Mais aucun de ces facteurs n’explique à lui seul les récentes reprises de marché.
Le rebalancing ne se fait généralement qu’une à deux fois par an, et le disposition effect concerne avant tout le comportement d’achat, pas spécifiquement l’achat actif en marché baissier. Ce que l’on observe aujourd’hui est différent. Les petits investisseurs sont mus par une conviction autoréalisatrice que toute baisse est rapidement suivie d’un rebond.
La théorie financière face à la pratique
En théorie, une chute brutale des cours s’explique soit par une détérioration des fondamentaux, soit par une aversion soudaine au risque. Dans ce dernier cas, ceux qui disposent de liquidités sont récompensés s’ils achètent au creux.

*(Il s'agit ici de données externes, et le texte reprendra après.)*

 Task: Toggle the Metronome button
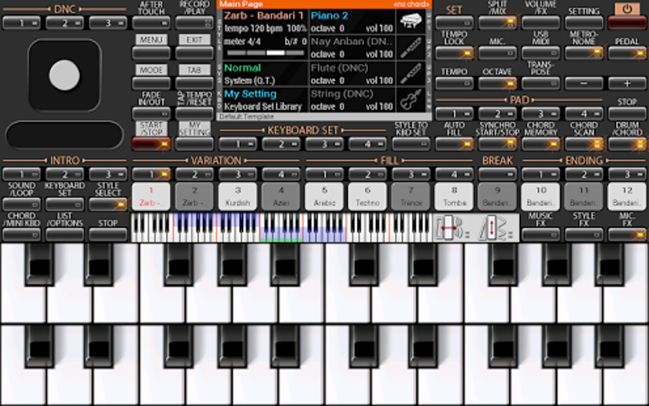coord(583,54)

De fait, plusieurs études montrent que cette prise de risque est payante à long terme.
Mais comment concilier cela avec les travaux de Greenwood et Shleifer, qui montrent un pessimisme généralisé lors des corrections ? La réponse réside peut-être dans une autre temporalité. L’approche buy the dip repose sur des réactions rapides à des baisses récentes – sur quelques jours ou semaines. À l’inverse, les données d’enquêtes et les statistiques de fonds capturent des comportements sur des mois, voire des années.
Par ailleurs, la montée des plateformes de trading basées sur des applications, comme Robinhood ou eToro, a démultiplié le nombre de traders à court terme. En 2019, ces plateformes géraient ensemble 14 milliards de dollars. Aujourd’hui, ce chiffre dépasse les 180 milliards. Les clients de Robinhood ont en moyenne 15 ans de moins que ceux des gestionnaires traditionnels comme Vanguard.
Même les ultra-riches soutiennent les marchés
Un nombre croissant de particuliers extrêmement fortunés joue également un rôle. S’ils sont limités en nombre, leur influence n’en est pas moins considérable. D’après une étude du professeur de Harvard Xavier Gabaix, les investisseurs disposant de moins de 30 millions de dollars retirent leurs fonds en cas de baisse des marchés. En revanche, ceux qui possèdent plus de 30 millions profitent précisément de ces replis pour entrer sur le marché.
Ironiquement, c’est donc la combinaison de la concentration de la richesse, de la culture numérique et du trading via des applications qui contribue aujourd’hui à la stabilité surprenante des marchés. L’attitude positive des investisseurs particuliers pourrait, à long terme, mener à une surévaluation des actifs, mais sans leurs milliards injectés en avril, la correction boursière aurait sans aucun doute été bien plus sévère. Les acheteurs sur repli (dip buyers) ont apporté de la stabilité. Et maintenant que les marchés se sont redressés, ils apparaissent – du moins pour l’instant – comme visionnaires.